Domanda

I have two versions of a program with the same purpose: to calculate how many prime numbers there are between 0 and n.

The first version uses concurrency, a Callable class "does the math" and the results are retrieved though a Future array. There are as many created threads as processors in my computer (4).

The second version is implemented via RMI. All four servers are registered in the local host. The servers are working in paralell as well, obviously.

I would expect the second version to be slower than the first, because I guess the network would involve latency and the other version would just run the program concurrently.

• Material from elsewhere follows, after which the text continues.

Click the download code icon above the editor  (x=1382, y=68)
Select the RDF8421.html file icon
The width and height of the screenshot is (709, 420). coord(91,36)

However, the RMI version is around twice faster than the paralel version... Why is this happening?!

I didn't paste any code because it'd be huge, but ask for it in case you need it and I'll see what I can do...

EDIT: adding the code. I commented the sections where unnecessary code was to be posted.

Paralell version

public class taskPrimes implements Callable
{
  private final long x;
  private final long y;
  private Long total = new Long(0);

  public taskPrimes(long x, long y)
  {
    this.x = x;
    this.y = y;
  }

  public static boolean isPrime(long n)
  {
    if (n<=1) return false ;
    for (long i=2; i<=Math.sqrt(n); i++)
      if (n%i == 0) return false;
    return true;
  } 

  public Long call()
  {   
    for (long i=linf; i<=lsup;i++)
      if (isPrime(i)) total++;
  return total;
  }
}

public class paralelPrimes 
{
  public static void main(String[] args) throws Exception 
  {
    // here some variables...
    int nTasks = Runtime.getRuntime().availableProcessors();

    ArrayList<Future<Long>> partial = new ArrayList<Future<Long>>(); 
    ThreadPoolExecutor ept = new ThreadPoolExecutor();
    for(int i=0; i<nTasks; i++)
    {
      partial.add(ept.submit(new taskPrimes(x, y))); // x and y are the limits of the range
      // sliding window here
    }  
    for(Future<Long> iterator:partial)
      try { total +=  iterator.get(); } catch (Exception e) {}
  }   
}

RMI version

Server

public class serverPrimes 
    extends UnicastRemoteObject 
        implements interfacePrimes
{
    public serverPrimes() throws RemoteException {}

    @Override
    public int primes(int x, int y) throws RemoteException
    {
        int total = 0;
        for(int i=x; i<=y; i++)
            if(isPrime(i)) total++;
        return total;
    }

    @Override
    public boolean isPrime(int n) throws RemoteException
    {
        if (n<=1) return false;
        for (int i=2; i<=Math.sqrt(n); i++)
            if (n%i == 0) return false ;
        return true;
    }

    public static void main(String[] args) throws Exception 
    {
        interfacePrimes RemoteObject1 = new serverPrimes();
        interfacePrimes RemoteObject2 = new serverPrimes();
        interfacePrimes RemoteObject3 = new serverPrimes();
        interfacePrimes RemoteObject4 = new serverPrimes();

        Naming.bind("Server1", RemoteObject1);
        Naming.bind("Server2", RemoteObject2);
        Naming.bind("Server3", RemoteObject3);
        Naming.bind("Server4", RemoteObject4);
    }
}

Client

public class clientPrimes implements Runnable
{
    private int x;
    private int y;
    private interfacePrimes RemoteObjectReference;
    private static AtomicInteger total = new AtomicInteger();

    public clientPrimes(int x, int y, interfacePrimes RemoteObjectReference)
    {
        this.x = x;
        this.y = y;
        this.RemoteObjectReference = RemoteObjectReference;
    }

    @Override
    public void run()
    {
        try
        {
            total.addAndGet(RemoteObjectReference.primes(x, y));
        }
        catch (RemoteException e) {}
    }

    public static void main(String[] args) throws Exception
    {
        // some variables here...
        int nServers = 4;
        ExecutorService e = Executors.newFixedThreadPool(nServers);

        double t = System.nanoTime();
        for (int i=1; i<=nServers; i++)
        {
            e.submit(new clientPrimes(xVentana, yVentana, (interfacePrimes)Naming.lookup("//localhost/Server"+i)));
            // sliding window here
        }
        e.shutdown();
        while(!e.isTerminated());
        t = System.nanoTime()-t;
    }
}
È stato utile?

Soluzione

One interesting thing to consider is that, by default, the jvm runs in client mode. This means that threads won't span over the cores in the most agressive way. Trying to run the program with -server option can influence the result although, as mentioned, the algorithm design is crucial the concurrent version may have bottlenecks. There is little chance that, given the problem, there is a bottleneck in your algorithm, but it sure needs to be considered.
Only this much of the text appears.